- Project will be the kingdoms first unconventional oil scheme
- First phase will be executed usuing 100 per cent local engineering capabilities
- Second phase will not be tendered until May at the earliest
Saudi Aramco has extended the bid deadline for the first phase, System A, of its tight gas project in the north of the kingdom to allow contractors more time to submit bids.
The oil major has also not yet finalised the prequalification for the second phase, System B, of the scheme, and is not expected to release the tender until May at the earliest. International engineering, procurement and construction (EPC) contractors were invited to prequalify for the second phase in late January.

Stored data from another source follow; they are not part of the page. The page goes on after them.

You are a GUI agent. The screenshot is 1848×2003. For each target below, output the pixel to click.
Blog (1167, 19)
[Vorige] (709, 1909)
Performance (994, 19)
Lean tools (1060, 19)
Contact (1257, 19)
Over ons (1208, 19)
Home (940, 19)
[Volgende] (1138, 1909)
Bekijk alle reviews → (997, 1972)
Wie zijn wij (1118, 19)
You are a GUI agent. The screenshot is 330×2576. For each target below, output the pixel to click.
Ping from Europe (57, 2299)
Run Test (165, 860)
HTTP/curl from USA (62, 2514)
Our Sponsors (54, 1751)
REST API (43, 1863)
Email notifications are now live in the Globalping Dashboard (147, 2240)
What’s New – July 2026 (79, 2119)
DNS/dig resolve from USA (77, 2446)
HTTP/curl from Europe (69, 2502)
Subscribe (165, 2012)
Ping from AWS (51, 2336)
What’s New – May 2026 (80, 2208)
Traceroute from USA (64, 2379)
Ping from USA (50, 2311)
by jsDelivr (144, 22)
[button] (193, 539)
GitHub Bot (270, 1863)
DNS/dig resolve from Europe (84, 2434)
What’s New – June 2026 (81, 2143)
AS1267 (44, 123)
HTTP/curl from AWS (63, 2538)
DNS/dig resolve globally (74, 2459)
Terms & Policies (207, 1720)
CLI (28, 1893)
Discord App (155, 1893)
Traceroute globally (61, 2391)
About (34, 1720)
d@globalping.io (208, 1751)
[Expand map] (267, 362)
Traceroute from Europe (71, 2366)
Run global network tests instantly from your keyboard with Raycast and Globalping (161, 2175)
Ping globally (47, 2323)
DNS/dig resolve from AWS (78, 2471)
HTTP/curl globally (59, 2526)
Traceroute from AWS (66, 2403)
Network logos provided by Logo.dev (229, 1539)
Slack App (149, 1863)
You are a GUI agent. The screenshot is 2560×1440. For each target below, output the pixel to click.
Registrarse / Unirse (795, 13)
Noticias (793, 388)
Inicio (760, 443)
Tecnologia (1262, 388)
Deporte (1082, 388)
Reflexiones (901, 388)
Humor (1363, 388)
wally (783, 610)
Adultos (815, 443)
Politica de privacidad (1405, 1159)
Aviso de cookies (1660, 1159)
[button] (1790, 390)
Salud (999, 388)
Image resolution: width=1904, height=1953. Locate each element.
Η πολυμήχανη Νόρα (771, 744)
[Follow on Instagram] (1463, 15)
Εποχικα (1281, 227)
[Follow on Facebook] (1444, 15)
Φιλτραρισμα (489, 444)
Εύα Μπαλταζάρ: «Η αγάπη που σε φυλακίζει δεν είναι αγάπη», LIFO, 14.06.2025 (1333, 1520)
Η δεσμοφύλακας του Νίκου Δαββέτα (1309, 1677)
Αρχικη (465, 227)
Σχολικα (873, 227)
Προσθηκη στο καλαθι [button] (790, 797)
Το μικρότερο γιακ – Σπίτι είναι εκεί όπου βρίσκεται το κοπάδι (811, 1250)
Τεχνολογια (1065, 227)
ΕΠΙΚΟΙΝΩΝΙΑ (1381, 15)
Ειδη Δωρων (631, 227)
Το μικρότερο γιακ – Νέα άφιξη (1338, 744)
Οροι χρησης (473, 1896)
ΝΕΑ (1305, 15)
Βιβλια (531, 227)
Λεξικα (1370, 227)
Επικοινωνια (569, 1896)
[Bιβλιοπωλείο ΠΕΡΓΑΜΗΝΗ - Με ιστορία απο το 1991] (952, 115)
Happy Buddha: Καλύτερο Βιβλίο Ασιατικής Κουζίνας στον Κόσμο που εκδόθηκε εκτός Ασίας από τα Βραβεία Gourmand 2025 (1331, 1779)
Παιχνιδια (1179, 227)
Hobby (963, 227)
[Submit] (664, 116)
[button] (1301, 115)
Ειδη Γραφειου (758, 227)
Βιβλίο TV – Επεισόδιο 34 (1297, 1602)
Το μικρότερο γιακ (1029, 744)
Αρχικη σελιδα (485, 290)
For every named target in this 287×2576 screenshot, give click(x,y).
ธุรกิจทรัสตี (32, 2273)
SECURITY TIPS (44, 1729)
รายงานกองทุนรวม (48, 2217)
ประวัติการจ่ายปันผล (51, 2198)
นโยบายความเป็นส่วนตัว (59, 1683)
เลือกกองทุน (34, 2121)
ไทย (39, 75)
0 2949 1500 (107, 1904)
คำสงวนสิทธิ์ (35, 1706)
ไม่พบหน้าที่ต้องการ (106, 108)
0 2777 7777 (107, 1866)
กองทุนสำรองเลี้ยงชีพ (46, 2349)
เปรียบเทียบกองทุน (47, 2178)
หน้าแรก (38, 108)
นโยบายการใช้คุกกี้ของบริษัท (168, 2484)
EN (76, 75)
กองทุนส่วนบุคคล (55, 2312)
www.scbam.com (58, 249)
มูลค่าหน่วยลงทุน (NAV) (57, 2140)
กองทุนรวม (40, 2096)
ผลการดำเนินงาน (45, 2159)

MEED reported in September 2014 that the scope of works for System A included a gas gathering centre with a capacity of 50 million cubic feet a day (cf/d) as well as a central control centre in Waad al-Shamal. The exact location is expected to be near Turaif, close to the Jordanian border.
System A is being tendered on a lump-sum turnkey basis and is being offered as in-kingdom EPC (IK-EPC) only. This means all the engineering and project management will have to be carried out by personnel based in Saudi Arabia.
Two contractors are vying for System A and the bid deadline has now been extended to 3 May. They are:
- JGC Corporation (Japan)
- SNC Lavalin (Canada)
The scope of works for System B includes the construction of 50 wellheads, as well as 50 flowlines, six inches in diameter. The wellheads and flowlines will be linked to five gathering centres, each with a capacity of 50 million cf/d.
The gas from System B will then be sent through a 70-kilometre pipeline to Waad al-Shamal, the industrial phosphates city that will be fed with gas from the scheme. Industrial support facilities (ISFs) will also be constructed.
It has yet to be established if System B will also be offered on an IK-EPC basis. Usually IK-EPC does not attract as much interest from contractors compared with when an open tender is offered.
All the surface facilities for both systems will be skid-mounted, meaning they can be transferred elsewhere when the reservoirs have been depleted.